The giant among New York museums both figuratively and literally: At 1.vi meg foursquare feet, it's not only the biggest museum in the urban center, information technology'south the largest one in this hemisphere. And I'd argue it competes in stature with the Louvre in Paris, the Prado in Madrid, the Uffizi in Florence, and the British Museum in London.

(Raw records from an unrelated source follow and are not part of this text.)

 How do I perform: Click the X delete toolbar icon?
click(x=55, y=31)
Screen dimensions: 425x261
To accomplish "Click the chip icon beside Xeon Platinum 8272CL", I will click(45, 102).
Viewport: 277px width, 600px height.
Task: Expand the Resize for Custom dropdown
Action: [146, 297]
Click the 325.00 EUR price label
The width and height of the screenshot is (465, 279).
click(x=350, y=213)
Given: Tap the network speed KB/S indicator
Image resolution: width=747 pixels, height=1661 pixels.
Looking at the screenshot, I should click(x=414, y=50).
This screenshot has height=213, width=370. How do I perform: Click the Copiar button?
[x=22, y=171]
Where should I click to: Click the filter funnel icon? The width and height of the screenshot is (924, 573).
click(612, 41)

On view are masterworks from nigh all the world's cultures—from Egyptian mummies to ancient Greek statuary to Islamic carvings to Renaissance paintings to Native American masks to 20th-century decorative arts. Evidently, there'due south no way to run into it all in 1, two, or fifty-fifty five visits. So yous must cull carefully among the eighteen curatorial departments and make up one's mind what interests you most.

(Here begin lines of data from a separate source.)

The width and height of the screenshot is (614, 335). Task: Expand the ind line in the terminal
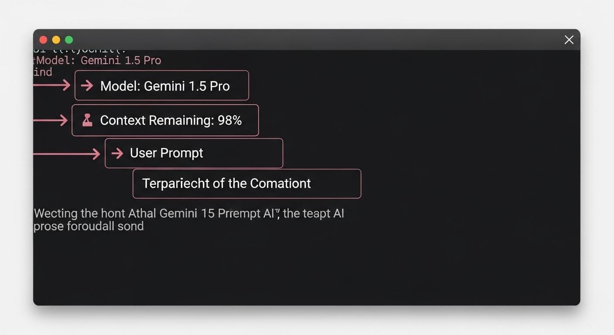pos(42,72)
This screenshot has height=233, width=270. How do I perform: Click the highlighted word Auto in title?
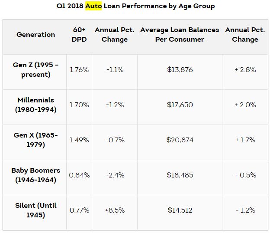tap(93, 7)
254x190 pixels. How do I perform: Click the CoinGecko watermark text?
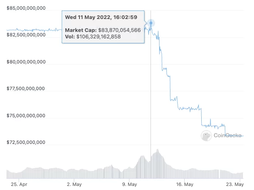pyautogui.click(x=228, y=135)
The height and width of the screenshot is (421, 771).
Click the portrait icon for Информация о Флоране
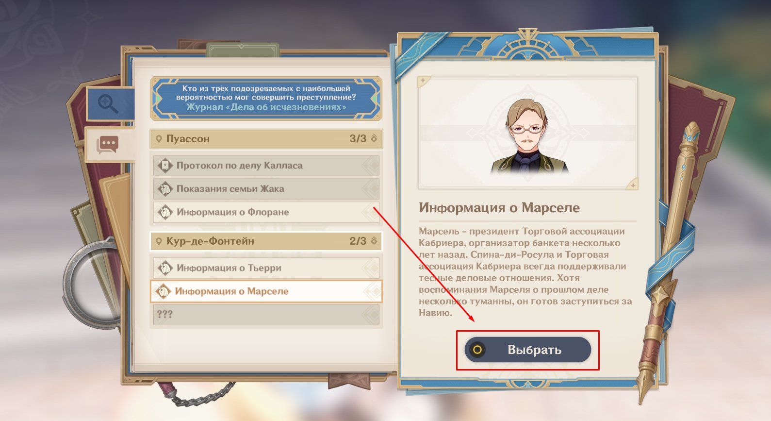tap(165, 212)
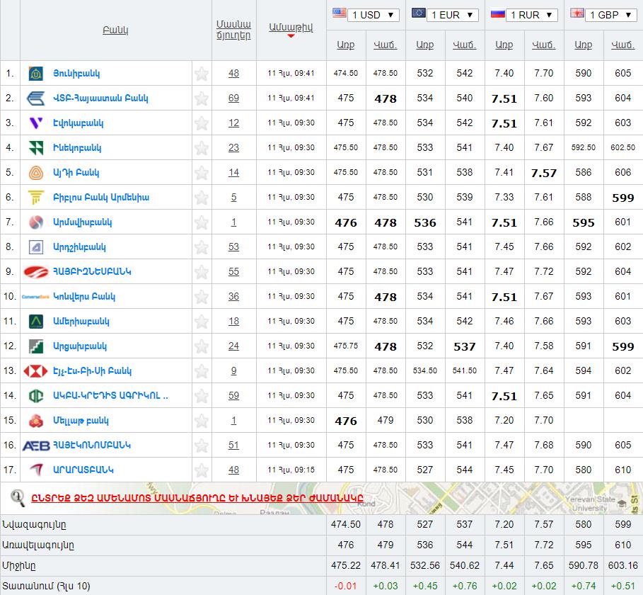643x595 pixels.
Task: Click the magnifying glass search icon
Action: click(18, 498)
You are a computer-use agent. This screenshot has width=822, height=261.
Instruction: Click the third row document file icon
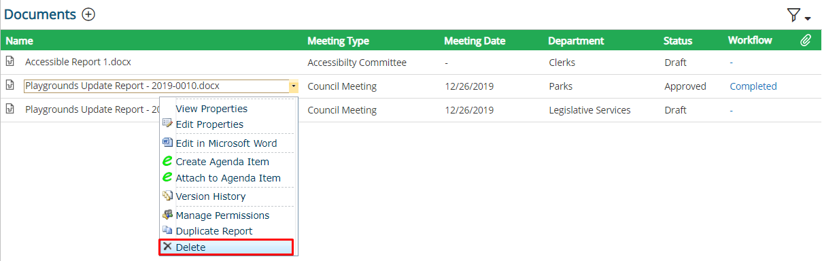[x=10, y=109]
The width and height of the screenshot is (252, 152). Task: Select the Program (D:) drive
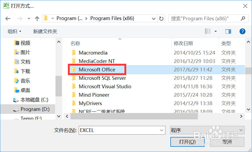point(35,109)
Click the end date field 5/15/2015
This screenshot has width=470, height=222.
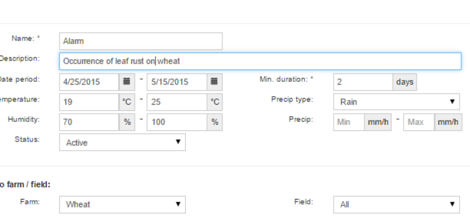177,82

I way to do and then is by taking ane of the hour-long scholarly "Highlight" tours—gratuitous with admission and offered five times a day—led past volunteer docents. These enthusiastic art lovers are a treasure in and of themselves, highly trained and well-spoken. They'll run y'all all over the museum, pointing out and expounding upon the various gems of the collection, offer a quick sense of taste of the museum's highlights so that you can come back yourself and feast upon what really interests you.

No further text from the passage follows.